Here's another parallel.  This one involves more Old Man Bush, aka, George H.W. Bush, who was Vice President under Ronald Reagan, 1981-1989.  It has to do with Iraq's use of chemical weapons in its war with Iran.

Old Man Bush was deeply involved in both the formulation and execution of Reagan's policies in this situation.  It was very complicated, as those who have some familiarity with the Iran-Contra scandal know.  The US was actively but covertly backing Iraq.  But also selling arms to Iran.

At one point, the Reagan administration, with Old Man Bush as a main player in this action, provided 2,000-lb. MK-84 bombs to Iraq through Saudi Arabia and encouraged Saddam's regime to become more active in the air war against Iran.  Their goal was to increase Iran's need for anti-aircraft missiles, so that they could make more arms-for-hostages exchanges with Iran.  This is the way the Bush dynasty operates.

In House of Bush, House of Saud (2004) Craig Unger describes what happened after Iraq's chemical weapons attack on the Kurdish town of Halabja in March 1988.  He notes that this incident "was later used as a reason by President George W. Bush to invade Iraq in 2003."

But the attitude of the Reagan/Bush administration at the time was quite different.  As Unger explains:

Various accounts have blamed the Iranians for the gas or have suggested that both Iran and Iraq were using chemical weapons at Halabja.  But according to Joost R. Hiltermann in the International Herald Tribune, the U.S. State Department instructed its diplomats to blame Iran as well to mute the condemnation of Iraq for using chemical weapons.  "The deliberate American prevarication [lying] on Halabja was the logical outcome of a pronounced six-year tilt toward Iraq. ... Sensing correctly that it had carte blanche, Saddam's regime escalated its resort to has warfare, graduating to ever more lethal agents.  Because of the strong Western animus against Iran, few paid heed.  Then came Halabja.  Unfortunately for Iraq's sponsors [the US and Saudi Arabia], Iran rushed Western reporters to the blighted town. ... In response, the United States launched the 'Iran too' gambit.  The story was cooked up in the Pentagon, interviews with thr principals show.  A newly declassified State Department document demonstrates that United States diplomats received instructions to press this line with United States allies... the UN Security Council['s] choice of neutral language (condemning the 'continued use of chemical weapons in the conflict between the Islamic Republic of Iran and Iraq' and calling on 'both sides to refrain from the future use of chemical weapons') diffused the effect of its belated move.  Iraq proceeded to step up its use of gas until the end of the war and even afterward."

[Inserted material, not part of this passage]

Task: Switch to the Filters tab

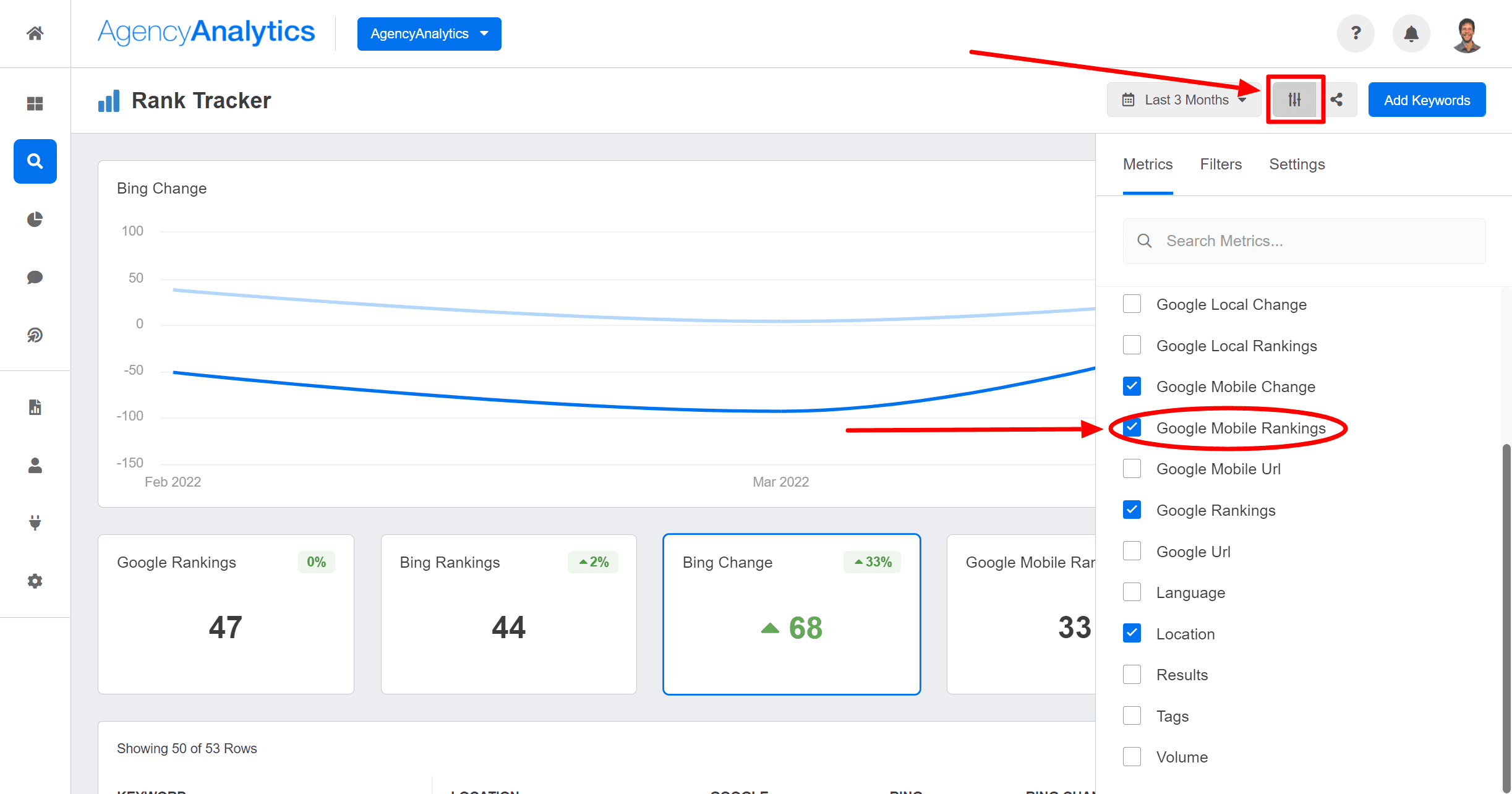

Now, obviously, the stakes at Halabja, where five thousand people were killed by poison gas, were a lot more serious than the immediate stakes in the Swift Boat Liars controversy.

But the tactic is strikingly similar.  Our ally Iraq used poison gas?  Let's evenhandedly condemn the use of poison gas by both sides, whether both sides were using it in this incident or not.

Our allies are lying shamelessly about our opponent's past?  Let's evenhandedly condemn the use of attack ads by both sides.

Yeah, if you tug at the threads of the Swift Boat Liars business, it shows an awful lot about how the Bush dynasty operates.